Types of Sales Promotions

Savvy business owners are always on the lookout for cost-effective ways to get customers in the door. Running sales promotions creates excitement and urgency for specific products or services. You can run promotions on popular items to increase traffic or to give consumers a reason to try something new and different. Consider several types of sale promotions when finalizing your marketing and sales plan.

Free Gifts, Free Trials

Offering a free gift is a simple strategy that gets people in the door. The offer is usually combined with a specific purchase. For example, give away a free blood pressure monitor with the purchase of a new fitness watch. The markup of the purchased item should more than cover the cost of the gift and still generate a net profit for the business.

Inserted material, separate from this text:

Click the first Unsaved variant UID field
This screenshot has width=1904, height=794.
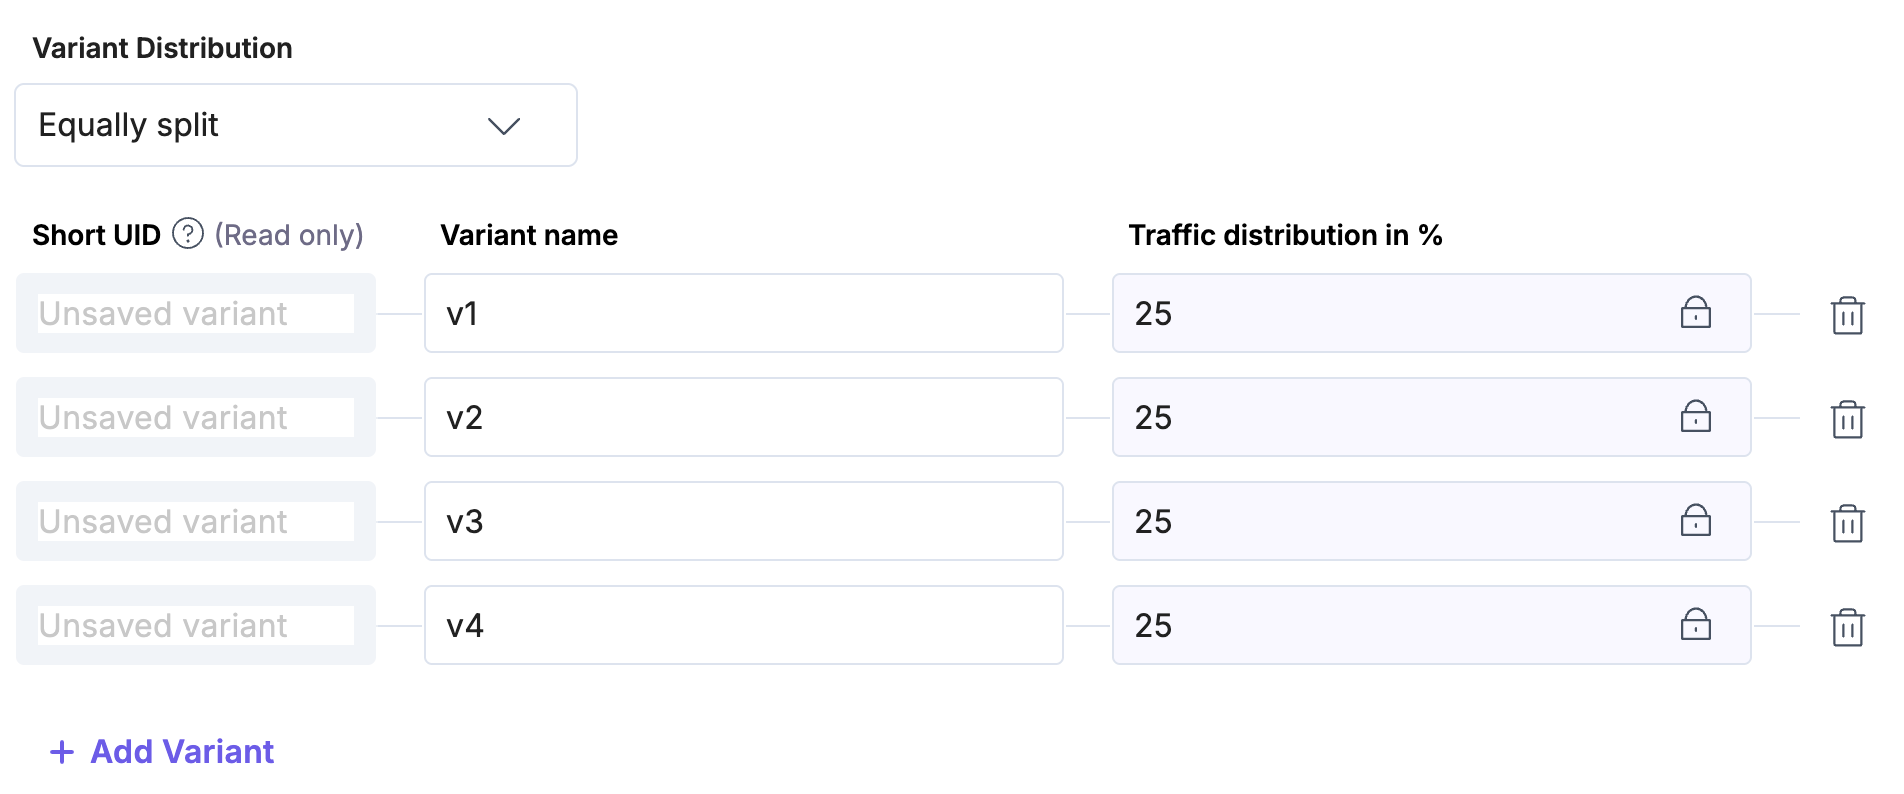(x=196, y=313)
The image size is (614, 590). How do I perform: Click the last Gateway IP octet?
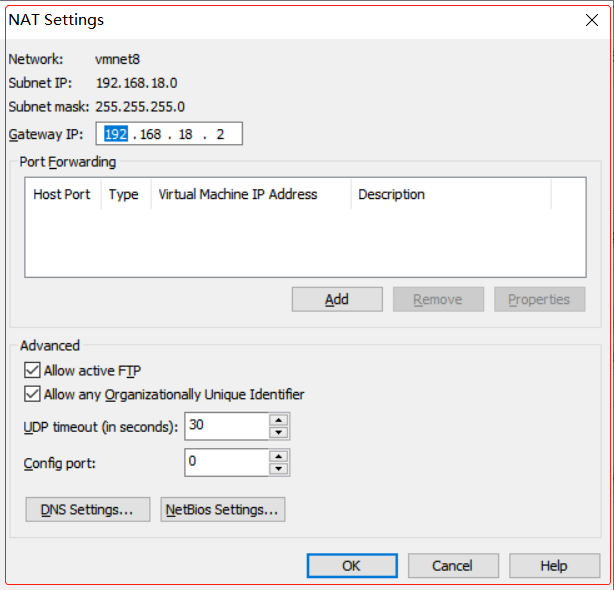point(220,134)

At times, businesses give a gift just to get someone in the door. These gifts are loss leaders, meaning the business knows it will lose money on them. For example, a gym may offer a free 14-day free trial. The gym only makes money if the prospect signs up after the free trial.

Coupons and Discounts

Coupons give people a discount on a certain product or service. Usually, an expiration date is on the coupon, but it gives enough time for consumers to shop at their convenience. For example, home goods giant, Bed Bath & Beyond sends regular coupons out for either $5 or 20 percent off one item. Consumers might not flock to the store because of a single coupon, but because they receive regular coupons for discounts on quality items, the choice to shop at Bed Bath & Beyond versus a discount box retailer when a need arises becomes easier.

Free Shipping for Online Sales

Free shipping makes online shopping more attractive. When consumers don't need to worry about the added cost of shipping, the convenience of shopping online while staying home becomes attractive. Most sales promotions offer free shipping after a minimum purchase is reached. For example, all orders of $50 or more might ship free. As an added benefit, a retailer can offer free returns as well, reducing consumers' risks if a product is damaged or not what they wanted.

Limited-Time Offer

Limited-time offers move popular or high-ticket items quickly. Car dealerships have year-end close-out sales. A business that sells children's toys might have a spring clearance sale. Electronics retailers offer promotions when they release a new product to generate interest and new product exposure in the market. Even fast food restaurants offer limited-time promotions such as a seasonal pie or drink. Limited-time offers are designed to get consumers to move quickly before the promotion ends.

Bulk Purchase Deals

Bulk purchase promotions give consumers a deal for buying more of a product. Grocery stores are famous for discounting products that you buy in higher quantities. For example, buy five bags of chips to get 10 percent off. Bulk purchases aren't limited to groceries though. Cellphone providers offer family plans, offering a deal for four phones with service.

It is possible to run this type of promotion on a sliding scale that gives a bigger discount for more items. For example, buying 1,000 square feet of flooring might be cheaper per square foot than buying 500 square feet. The 500 square feet might be cheaper per square foot than buying 100 square feet. The bigger the purchase, the cheaper things become.